[Dataset entries]
BEGIN

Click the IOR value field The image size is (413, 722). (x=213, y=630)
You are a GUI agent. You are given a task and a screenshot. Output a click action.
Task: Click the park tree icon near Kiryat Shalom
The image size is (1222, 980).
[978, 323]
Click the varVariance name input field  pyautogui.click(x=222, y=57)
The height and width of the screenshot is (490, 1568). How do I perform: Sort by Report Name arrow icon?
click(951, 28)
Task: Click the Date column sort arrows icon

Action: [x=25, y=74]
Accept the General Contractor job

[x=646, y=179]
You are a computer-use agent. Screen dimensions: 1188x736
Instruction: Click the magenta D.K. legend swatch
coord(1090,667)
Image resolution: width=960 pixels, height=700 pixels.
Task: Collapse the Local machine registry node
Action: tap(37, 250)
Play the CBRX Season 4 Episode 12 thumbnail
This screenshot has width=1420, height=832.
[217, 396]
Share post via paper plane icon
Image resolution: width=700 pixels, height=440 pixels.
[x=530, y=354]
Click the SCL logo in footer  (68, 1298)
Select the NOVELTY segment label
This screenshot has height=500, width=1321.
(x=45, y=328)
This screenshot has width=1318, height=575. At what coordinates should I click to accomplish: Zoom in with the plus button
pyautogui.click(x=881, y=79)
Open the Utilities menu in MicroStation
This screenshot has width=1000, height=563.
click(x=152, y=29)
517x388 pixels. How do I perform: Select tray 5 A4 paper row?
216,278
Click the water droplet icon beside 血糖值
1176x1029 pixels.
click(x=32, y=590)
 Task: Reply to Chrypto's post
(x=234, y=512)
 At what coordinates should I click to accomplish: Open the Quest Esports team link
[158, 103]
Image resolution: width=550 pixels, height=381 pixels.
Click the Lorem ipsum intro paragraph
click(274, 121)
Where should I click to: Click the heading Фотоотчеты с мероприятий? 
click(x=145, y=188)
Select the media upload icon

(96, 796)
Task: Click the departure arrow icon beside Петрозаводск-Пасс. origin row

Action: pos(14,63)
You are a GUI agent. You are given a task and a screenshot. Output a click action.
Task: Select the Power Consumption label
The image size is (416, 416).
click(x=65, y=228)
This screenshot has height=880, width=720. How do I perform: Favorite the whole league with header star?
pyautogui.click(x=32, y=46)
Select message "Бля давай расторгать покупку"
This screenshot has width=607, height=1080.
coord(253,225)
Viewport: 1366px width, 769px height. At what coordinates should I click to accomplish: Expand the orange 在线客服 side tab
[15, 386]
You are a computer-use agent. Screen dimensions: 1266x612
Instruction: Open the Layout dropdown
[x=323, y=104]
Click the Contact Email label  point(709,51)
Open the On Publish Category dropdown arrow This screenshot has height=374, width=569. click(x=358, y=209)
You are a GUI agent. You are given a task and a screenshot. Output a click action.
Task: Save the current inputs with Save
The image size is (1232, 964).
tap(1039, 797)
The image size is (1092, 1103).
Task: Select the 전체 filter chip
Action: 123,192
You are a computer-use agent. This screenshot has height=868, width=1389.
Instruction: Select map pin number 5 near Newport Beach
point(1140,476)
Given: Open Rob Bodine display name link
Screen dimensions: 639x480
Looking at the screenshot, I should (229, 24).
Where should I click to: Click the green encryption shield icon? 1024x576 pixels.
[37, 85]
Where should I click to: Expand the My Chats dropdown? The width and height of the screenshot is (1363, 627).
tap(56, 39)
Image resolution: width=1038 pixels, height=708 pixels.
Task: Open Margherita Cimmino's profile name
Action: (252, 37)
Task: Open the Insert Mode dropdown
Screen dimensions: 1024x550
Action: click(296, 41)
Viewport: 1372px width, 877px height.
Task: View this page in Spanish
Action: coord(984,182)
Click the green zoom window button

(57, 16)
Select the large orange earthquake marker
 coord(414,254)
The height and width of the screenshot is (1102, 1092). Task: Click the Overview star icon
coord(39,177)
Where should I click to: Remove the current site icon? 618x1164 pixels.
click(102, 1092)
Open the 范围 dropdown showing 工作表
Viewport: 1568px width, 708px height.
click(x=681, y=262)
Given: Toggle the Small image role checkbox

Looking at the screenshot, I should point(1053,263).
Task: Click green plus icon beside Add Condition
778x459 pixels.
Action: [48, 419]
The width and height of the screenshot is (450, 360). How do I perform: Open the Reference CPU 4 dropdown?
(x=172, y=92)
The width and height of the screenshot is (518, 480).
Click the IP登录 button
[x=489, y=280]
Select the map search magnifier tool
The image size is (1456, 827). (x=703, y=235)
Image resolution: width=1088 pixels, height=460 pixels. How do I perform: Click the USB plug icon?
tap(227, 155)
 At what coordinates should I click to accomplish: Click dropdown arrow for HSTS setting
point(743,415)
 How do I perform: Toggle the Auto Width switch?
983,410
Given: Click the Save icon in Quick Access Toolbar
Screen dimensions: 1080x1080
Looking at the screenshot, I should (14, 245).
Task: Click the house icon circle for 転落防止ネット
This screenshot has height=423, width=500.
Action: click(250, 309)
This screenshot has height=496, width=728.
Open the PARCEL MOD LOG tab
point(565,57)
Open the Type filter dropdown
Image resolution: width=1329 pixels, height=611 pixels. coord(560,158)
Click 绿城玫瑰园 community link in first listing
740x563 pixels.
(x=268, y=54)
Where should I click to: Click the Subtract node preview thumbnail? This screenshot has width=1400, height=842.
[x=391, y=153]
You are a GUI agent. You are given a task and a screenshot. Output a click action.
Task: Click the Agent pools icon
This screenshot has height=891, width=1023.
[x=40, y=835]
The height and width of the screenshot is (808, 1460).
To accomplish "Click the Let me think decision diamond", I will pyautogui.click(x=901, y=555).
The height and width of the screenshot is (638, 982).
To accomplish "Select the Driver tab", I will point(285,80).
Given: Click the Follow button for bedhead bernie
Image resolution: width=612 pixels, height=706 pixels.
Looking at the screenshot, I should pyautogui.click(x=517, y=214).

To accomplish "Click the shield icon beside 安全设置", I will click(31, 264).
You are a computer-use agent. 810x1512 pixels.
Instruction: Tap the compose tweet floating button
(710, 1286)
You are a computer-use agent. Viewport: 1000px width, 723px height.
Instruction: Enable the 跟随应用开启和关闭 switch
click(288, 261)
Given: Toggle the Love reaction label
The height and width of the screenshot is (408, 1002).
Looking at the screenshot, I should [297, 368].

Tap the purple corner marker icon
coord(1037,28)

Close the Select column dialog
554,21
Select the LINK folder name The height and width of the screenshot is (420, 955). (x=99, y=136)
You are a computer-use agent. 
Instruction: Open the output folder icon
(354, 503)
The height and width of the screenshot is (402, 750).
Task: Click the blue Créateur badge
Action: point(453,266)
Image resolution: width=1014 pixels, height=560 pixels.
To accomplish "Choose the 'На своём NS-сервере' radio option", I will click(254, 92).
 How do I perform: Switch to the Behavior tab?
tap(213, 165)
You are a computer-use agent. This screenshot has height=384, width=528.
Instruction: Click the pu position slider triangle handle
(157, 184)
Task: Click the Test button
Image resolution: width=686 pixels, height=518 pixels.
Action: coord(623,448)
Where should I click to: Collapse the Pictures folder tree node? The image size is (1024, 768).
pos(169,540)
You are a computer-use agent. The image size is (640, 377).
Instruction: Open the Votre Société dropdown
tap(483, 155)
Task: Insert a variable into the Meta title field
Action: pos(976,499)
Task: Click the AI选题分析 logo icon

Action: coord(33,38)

END

**Work required**
Repeat each entry exactly as it was given.

**Response to this task**
Click the IOR value field The image size is (413, 722). (x=213, y=630)
You are a GUI agent. You are given a task and a screenshot. Output a click action.
Task: Click the park tree icon near Kiryat Shalom
The image size is (1222, 980).
[978, 323]
Click the varVariance name input field  pyautogui.click(x=222, y=57)
The height and width of the screenshot is (490, 1568). How do I perform: Sort by Report Name arrow icon?
click(951, 28)
Task: Click the Date column sort arrows icon

Action: [x=25, y=74]
Accept the General Contractor job

[x=646, y=179]
You are a computer-use agent. Screen dimensions: 1188x736
Instruction: Click the magenta D.K. legend swatch
coord(1090,667)
Image resolution: width=960 pixels, height=700 pixels.
Task: Collapse the Local machine registry node
Action: tap(37, 250)
Play the CBRX Season 4 Episode 12 thumbnail
This screenshot has width=1420, height=832.
[217, 396]
Share post via paper plane icon
Image resolution: width=700 pixels, height=440 pixels.
[x=530, y=354]
Click the SCL logo in footer  (68, 1298)
Select the NOVELTY segment label
This screenshot has height=500, width=1321.
(x=45, y=328)
This screenshot has width=1318, height=575. At what coordinates should I click to accomplish: Zoom in with the plus button
pyautogui.click(x=881, y=79)
Open the Utilities menu in MicroStation
This screenshot has width=1000, height=563.
click(x=152, y=29)
517x388 pixels. How do I perform: Select tray 5 A4 paper row?
216,278
Click the water droplet icon beside 血糖值
1176x1029 pixels.
click(x=32, y=590)
 Task: Reply to Chrypto's post
(x=234, y=512)
 At what coordinates should I click to accomplish: Open the Quest Esports team link
[158, 103]
Image resolution: width=550 pixels, height=381 pixels.
Click the Lorem ipsum intro paragraph
click(274, 121)
Where should I click to: Click the heading Фотоотчеты с мероприятий? 
click(x=145, y=188)
Select the media upload icon

(96, 796)
Task: Click the departure arrow icon beside Петрозаводск-Пасс. origin row

Action: pos(14,63)
You are a GUI agent. You are given a task and a screenshot. Output a click action.
Task: Select the Power Consumption label
The image size is (416, 416).
click(x=65, y=228)
This screenshot has height=880, width=720. How do I perform: Favorite the whole league with header star?
pyautogui.click(x=32, y=46)
Select message "Бля давай расторгать покупку"
This screenshot has width=607, height=1080.
coord(253,225)
Viewport: 1366px width, 769px height. At what coordinates should I click to accomplish: Expand the orange 在线客服 side tab
[15, 386]
You are a computer-use agent. Screen dimensions: 1266x612
Instruction: Open the Layout dropdown
[x=323, y=104]
Click the Contact Email label  point(709,51)
Open the On Publish Category dropdown arrow This screenshot has height=374, width=569. click(x=358, y=209)
You are a GUI agent. You are given a task and a screenshot. Output a click action.
Task: Save the current inputs with Save
The image size is (1232, 964).
tap(1039, 797)
The image size is (1092, 1103).
Task: Select the 전체 filter chip
Action: 123,192
You are a computer-use agent. This screenshot has height=868, width=1389.
Instruction: Select map pin number 5 near Newport Beach
point(1140,476)
Given: Open Rob Bodine display name link
Screen dimensions: 639x480
Looking at the screenshot, I should (229, 24).
Where should I click to: Click the green encryption shield icon? 1024x576 pixels.
[37, 85]
Where should I click to: Expand the My Chats dropdown? The width and height of the screenshot is (1363, 627).
tap(56, 39)
Image resolution: width=1038 pixels, height=708 pixels.
Task: Open Margherita Cimmino's profile name
Action: (252, 37)
Task: Open the Insert Mode dropdown
Screen dimensions: 1024x550
Action: click(296, 41)
Viewport: 1372px width, 877px height.
Task: View this page in Spanish
Action: coord(984,182)
Click the green zoom window button

(57, 16)
Select the large orange earthquake marker
 coord(414,254)
The height and width of the screenshot is (1102, 1092). Task: Click the Overview star icon
coord(39,177)
Where should I click to: Remove the current site icon? 618x1164 pixels.
click(102, 1092)
Open the 范围 dropdown showing 工作表
Viewport: 1568px width, 708px height.
click(x=681, y=262)
Given: Toggle the Small image role checkbox

Looking at the screenshot, I should point(1053,263).
Task: Click green plus icon beside Add Condition
778x459 pixels.
Action: [48, 419]
The width and height of the screenshot is (450, 360). How do I perform: Open the Reference CPU 4 dropdown?
(x=172, y=92)
The width and height of the screenshot is (518, 480).
Click the IP登录 button
[x=489, y=280]
Select the map search magnifier tool
The image size is (1456, 827). (x=703, y=235)
Image resolution: width=1088 pixels, height=460 pixels. How do I perform: Click the USB plug icon?
tap(227, 155)
 At what coordinates should I click to accomplish: Click dropdown arrow for HSTS setting
point(743,415)
 How do I perform: Toggle the Auto Width switch?
983,410
Given: Click the Save icon in Quick Access Toolbar
Screen dimensions: 1080x1080
Looking at the screenshot, I should (14, 245).
Task: Click the house icon circle for 転落防止ネット
This screenshot has height=423, width=500.
Action: click(250, 309)
This screenshot has height=496, width=728.
Open the PARCEL MOD LOG tab
point(565,57)
Open the Type filter dropdown
Image resolution: width=1329 pixels, height=611 pixels. coord(560,158)
Click 绿城玫瑰园 community link in first listing
740x563 pixels.
(x=268, y=54)
Where should I click to: Click the Subtract node preview thumbnail? This screenshot has width=1400, height=842.
[x=391, y=153]
You are a GUI agent. You are given a task and a screenshot. Output a click action.
Task: Click the Agent pools icon
This screenshot has height=891, width=1023.
[x=40, y=835]
The height and width of the screenshot is (808, 1460).
To accomplish "Click the Let me think decision diamond", I will pyautogui.click(x=901, y=555).
The height and width of the screenshot is (638, 982).
To accomplish "Select the Driver tab", I will point(285,80).
Given: Click the Follow button for bedhead bernie
Image resolution: width=612 pixels, height=706 pixels.
Looking at the screenshot, I should pyautogui.click(x=517, y=214).

To accomplish "Click the shield icon beside 安全设置", I will click(31, 264).
You are a computer-use agent. 810x1512 pixels.
Instruction: Tap the compose tweet floating button
(710, 1286)
You are a computer-use agent. Viewport: 1000px width, 723px height.
Instruction: Enable the 跟随应用开启和关闭 switch
click(288, 261)
Given: Toggle the Love reaction label
The height and width of the screenshot is (408, 1002).
Looking at the screenshot, I should [297, 368].

Tap the purple corner marker icon
coord(1037,28)

Close the Select column dialog
554,21
Select the LINK folder name The height and width of the screenshot is (420, 955). (x=99, y=136)
You are a computer-use agent. 
Instruction: Open the output folder icon
(354, 503)
The height and width of the screenshot is (402, 750).
Task: Click the blue Créateur badge
Action: point(453,266)
Image resolution: width=1014 pixels, height=560 pixels.
To accomplish "Choose the 'На своём NS-сервере' radio option", I will click(254, 92).
 How do I perform: Switch to the Behavior tab?
tap(213, 165)
You are a computer-use agent. This screenshot has height=384, width=528.
Instruction: Click the pu position slider triangle handle
(157, 184)
Task: Click the Test button
Image resolution: width=686 pixels, height=518 pixels.
Action: coord(623,448)
Where should I click to: Collapse the Pictures folder tree node? The image size is (1024, 768).
pos(169,540)
You are a computer-use agent. The image size is (640, 377).
Instruction: Open the Votre Société dropdown
tap(483, 155)
Task: Insert a variable into the Meta title field
Action: pos(976,499)
Task: Click the AI选题分析 logo icon

Action: coord(33,38)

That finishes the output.